There are subtle differences between today’s data pipelines as-a-service, but most use a similar architecture. Here is how Alooma works:
- Data sources are pre-integrated with the pipeline - for example, if you want to pull data from Salesforce, you only need to provide credentials and the data is pulled from Salesforce to your data store.
- A Code Engine allows you to perform transformations on the live data stream, including the ability to detect issues or anomalies on the fly and trigger notifications.
- A Mapper component automatically maps fields from each data source to the target data store. Schemas are inferred automatically and simple incongruencies, like timestamps with different formats or commas in the middle of numbers, can be fixed automatically. You can also manually control field mapping for any data source in one place.
- A Restream Queue provides a safety net in case of errors - errored events, schema changes you chose not to handle automatically, and data type mismatches do not halt the ETL process. Instead, the problematic events are put aside in a queue for inspection. Once the error is corrected, they can be "re-streamed" into the data store, and you never lose an event.
- Data store is typically a cloud-based data warehouse such as Amazon Redshift or Google BigQuery. Managed data pipelines can stream data to any source. But when paired with a modern data warehouse, they make it possible to store nearly infinite data volumes and query them at blazing speed.
- Unlimited capacity and scalability - the entire pipeline is based on a cloud-based resilient infrastructure that is managed by Alooma. If your ETL process suddenly scales up from 1,000 events a second to 100,000, we’ll handle it with no slow-down. The ETL process is reliable with data integrity at a 99.999% level.
ETL testing, reloaded
Even with an automated data pipeline, you still need to perform testing and validation of data flowing through the pipeline. Managed data pipelines like Alooma make this process easier and more agile than in traditional ETL systems.
Below, we’ll cover two major aspects of ETL testing, and show how they are achieved in the next generation of ETL technology:
- ETL Testing Preparation
- ETL Problem Resolution
The future of ETL data preparation
Consider what you need to do today to prepare the data and infrastructure for your ETL process. Here’s what it looks like in the next generation of data pipelines.
|Problem with the traditional ETL process||How Alooma solves it|
|Data profiling - collecting statistics or informative summaries about that data||The Alooma Mapper component is also a schema explorer. While data is streaming in, you can view its characteristics and even sample data.
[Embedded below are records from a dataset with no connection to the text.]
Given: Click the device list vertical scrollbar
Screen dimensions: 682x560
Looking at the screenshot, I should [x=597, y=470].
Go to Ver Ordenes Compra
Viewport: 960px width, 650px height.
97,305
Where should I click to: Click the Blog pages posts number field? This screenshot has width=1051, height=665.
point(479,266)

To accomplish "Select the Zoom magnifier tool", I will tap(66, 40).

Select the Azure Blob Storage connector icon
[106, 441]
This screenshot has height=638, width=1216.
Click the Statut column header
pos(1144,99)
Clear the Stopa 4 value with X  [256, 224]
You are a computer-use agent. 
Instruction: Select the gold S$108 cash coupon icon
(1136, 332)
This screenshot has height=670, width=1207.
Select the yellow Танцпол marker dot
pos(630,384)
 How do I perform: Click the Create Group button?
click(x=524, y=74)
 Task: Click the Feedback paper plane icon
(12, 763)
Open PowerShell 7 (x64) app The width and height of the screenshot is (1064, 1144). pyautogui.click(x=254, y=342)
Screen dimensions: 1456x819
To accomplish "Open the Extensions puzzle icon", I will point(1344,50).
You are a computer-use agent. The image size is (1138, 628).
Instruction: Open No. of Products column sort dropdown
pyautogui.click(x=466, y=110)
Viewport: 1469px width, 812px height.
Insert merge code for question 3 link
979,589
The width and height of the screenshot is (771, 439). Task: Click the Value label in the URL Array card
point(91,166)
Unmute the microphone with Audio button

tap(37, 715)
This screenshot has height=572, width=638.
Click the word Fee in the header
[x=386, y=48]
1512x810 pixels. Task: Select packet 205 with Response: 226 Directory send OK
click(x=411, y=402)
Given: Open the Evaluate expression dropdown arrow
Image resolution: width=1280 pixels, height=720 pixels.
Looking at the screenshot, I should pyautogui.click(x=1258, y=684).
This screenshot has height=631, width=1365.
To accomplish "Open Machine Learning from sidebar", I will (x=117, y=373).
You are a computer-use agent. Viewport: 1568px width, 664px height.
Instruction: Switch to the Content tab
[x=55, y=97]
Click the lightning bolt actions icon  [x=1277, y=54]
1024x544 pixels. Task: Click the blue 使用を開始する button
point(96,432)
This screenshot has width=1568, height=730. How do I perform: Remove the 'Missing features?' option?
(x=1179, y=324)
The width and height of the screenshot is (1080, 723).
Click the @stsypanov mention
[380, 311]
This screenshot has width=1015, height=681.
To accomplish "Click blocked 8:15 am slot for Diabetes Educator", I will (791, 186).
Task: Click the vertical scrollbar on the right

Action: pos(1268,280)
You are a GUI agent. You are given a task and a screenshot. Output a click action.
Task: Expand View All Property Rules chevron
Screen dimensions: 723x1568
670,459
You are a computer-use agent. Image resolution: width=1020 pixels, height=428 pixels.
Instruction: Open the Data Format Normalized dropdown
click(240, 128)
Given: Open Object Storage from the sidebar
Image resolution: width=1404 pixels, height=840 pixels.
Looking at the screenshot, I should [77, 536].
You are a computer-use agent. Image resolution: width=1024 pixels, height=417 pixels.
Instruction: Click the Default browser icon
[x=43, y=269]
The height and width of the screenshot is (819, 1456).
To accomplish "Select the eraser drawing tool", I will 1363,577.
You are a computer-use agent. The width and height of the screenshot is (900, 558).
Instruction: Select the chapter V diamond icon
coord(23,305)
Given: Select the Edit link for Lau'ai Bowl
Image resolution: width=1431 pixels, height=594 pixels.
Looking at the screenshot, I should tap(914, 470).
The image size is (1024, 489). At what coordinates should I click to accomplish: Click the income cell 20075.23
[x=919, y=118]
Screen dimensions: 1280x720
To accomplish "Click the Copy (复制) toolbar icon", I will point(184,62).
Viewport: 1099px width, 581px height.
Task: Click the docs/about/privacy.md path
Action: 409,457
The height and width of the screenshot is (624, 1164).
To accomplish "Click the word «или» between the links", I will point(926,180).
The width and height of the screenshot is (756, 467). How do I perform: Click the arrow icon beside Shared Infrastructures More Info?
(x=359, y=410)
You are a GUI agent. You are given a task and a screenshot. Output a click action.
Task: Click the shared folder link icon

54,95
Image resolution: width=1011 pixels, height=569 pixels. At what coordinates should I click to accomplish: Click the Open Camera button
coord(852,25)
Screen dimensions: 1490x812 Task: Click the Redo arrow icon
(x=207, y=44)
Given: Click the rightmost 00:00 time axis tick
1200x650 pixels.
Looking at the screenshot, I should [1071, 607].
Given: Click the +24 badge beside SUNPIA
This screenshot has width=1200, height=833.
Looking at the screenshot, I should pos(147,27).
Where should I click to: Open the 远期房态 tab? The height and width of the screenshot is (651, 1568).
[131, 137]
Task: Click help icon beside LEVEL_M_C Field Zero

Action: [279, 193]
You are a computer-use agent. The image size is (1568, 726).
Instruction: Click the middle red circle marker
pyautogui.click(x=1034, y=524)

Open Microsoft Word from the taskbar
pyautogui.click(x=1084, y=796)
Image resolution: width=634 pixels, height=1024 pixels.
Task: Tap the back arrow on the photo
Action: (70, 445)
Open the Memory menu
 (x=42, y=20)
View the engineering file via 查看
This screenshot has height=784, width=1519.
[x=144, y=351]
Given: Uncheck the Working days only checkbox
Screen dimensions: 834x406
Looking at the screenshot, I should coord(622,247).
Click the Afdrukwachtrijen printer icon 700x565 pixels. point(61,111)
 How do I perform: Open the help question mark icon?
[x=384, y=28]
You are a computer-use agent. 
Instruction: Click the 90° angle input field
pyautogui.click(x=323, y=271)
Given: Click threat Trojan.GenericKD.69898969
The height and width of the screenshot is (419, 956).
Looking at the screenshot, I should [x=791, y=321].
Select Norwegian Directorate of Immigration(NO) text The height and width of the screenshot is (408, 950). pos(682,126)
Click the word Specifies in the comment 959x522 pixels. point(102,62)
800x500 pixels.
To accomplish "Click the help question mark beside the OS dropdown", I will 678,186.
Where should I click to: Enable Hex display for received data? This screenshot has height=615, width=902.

No need to perform extensive data profiling in advance.|
|Defining data quality and performance acceptance criteria||At Alooma we distinguish between data integrity and data quality:
• Data integrity means that if you replicate data from a MySQL server to a target data store, Alooma guarantees the data on your target data store will be identical to the data on your MySQL. Identical means that the values will be exactly equal, the amount of records will also be exactly equal, with nothing missing and nothing duplicated. Alooma guarantees greater than 99.999% data integrity.
• Data quality means that while the data was copied across correctly, something could be wrong in the data. For example, the total price of the items in an invoice isn’t equal to the total amount, or the price of an item does not equal the list price in the product table. In Alooma, you can perform these types of validations or transformations using the Code Engine (see below).
|Defining data transformation rules||Alooma’s Code Engine allows you to write Python code that performs any transformation on the data. The code is source controlled, and fully managed — you edit it in a convenient web-based IDE, or in your local IDE. It’s possible to test code changes on live streaming data, and if it checks out, deploy to production in one click.|
|Reviewing metadata||Let’s split this into two cases:
• If your data has a schema - Alooma guarantees an exact translation of the schema, automatically. No need to review anything.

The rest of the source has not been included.